[Pixel coordinate grounding data]
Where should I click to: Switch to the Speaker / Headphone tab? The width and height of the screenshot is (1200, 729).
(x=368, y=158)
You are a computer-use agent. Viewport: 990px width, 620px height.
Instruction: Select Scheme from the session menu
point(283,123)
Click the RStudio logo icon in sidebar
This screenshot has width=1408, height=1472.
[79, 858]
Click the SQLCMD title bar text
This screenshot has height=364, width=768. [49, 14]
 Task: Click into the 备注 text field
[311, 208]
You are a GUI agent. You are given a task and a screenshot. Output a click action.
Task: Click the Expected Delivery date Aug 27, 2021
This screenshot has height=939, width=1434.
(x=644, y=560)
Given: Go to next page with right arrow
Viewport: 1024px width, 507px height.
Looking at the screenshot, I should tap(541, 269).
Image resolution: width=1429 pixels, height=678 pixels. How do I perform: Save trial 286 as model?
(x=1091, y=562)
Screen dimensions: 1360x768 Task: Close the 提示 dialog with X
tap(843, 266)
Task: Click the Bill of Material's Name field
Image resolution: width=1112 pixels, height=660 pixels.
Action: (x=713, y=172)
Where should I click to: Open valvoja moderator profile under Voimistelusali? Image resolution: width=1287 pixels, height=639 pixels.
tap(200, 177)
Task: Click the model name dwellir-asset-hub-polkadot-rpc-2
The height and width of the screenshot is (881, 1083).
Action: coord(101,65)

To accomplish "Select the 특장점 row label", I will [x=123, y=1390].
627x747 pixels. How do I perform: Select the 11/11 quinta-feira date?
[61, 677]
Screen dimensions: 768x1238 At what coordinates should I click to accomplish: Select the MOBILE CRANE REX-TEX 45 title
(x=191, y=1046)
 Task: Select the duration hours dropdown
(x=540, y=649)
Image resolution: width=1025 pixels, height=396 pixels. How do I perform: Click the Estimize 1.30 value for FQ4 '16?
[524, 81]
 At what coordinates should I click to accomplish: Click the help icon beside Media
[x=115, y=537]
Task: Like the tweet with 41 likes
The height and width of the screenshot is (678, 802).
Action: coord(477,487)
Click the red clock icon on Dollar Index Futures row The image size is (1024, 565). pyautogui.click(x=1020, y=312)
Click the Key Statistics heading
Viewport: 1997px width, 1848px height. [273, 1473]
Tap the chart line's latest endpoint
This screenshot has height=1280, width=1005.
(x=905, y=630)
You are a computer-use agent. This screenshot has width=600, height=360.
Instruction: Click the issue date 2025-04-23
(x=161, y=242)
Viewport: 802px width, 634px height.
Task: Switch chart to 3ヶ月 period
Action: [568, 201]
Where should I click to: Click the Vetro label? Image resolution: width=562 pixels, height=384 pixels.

TASK STATEMENT:
Here the job is to transcribe the lines from the first line of the data through the line containing "Given: Go to next page with right arrow", inclusive, exactly and with nothing else.

EXPECTED ANSWER:
Where should I click to: Switch to the Speaker / Headphone tab? The width and height of the screenshot is (1200, 729).
(x=368, y=158)
You are a computer-use agent. Viewport: 990px width, 620px height.
Instruction: Select Scheme from the session menu
point(283,123)
Click the RStudio logo icon in sidebar
This screenshot has width=1408, height=1472.
[79, 858]
Click the SQLCMD title bar text
This screenshot has height=364, width=768. [49, 14]
 Task: Click into the 备注 text field
[311, 208]
You are a GUI agent. You are given a task and a screenshot. Output a click action.
Task: Click the Expected Delivery date Aug 27, 2021
This screenshot has height=939, width=1434.
(x=644, y=560)
Given: Go to next page with right arrow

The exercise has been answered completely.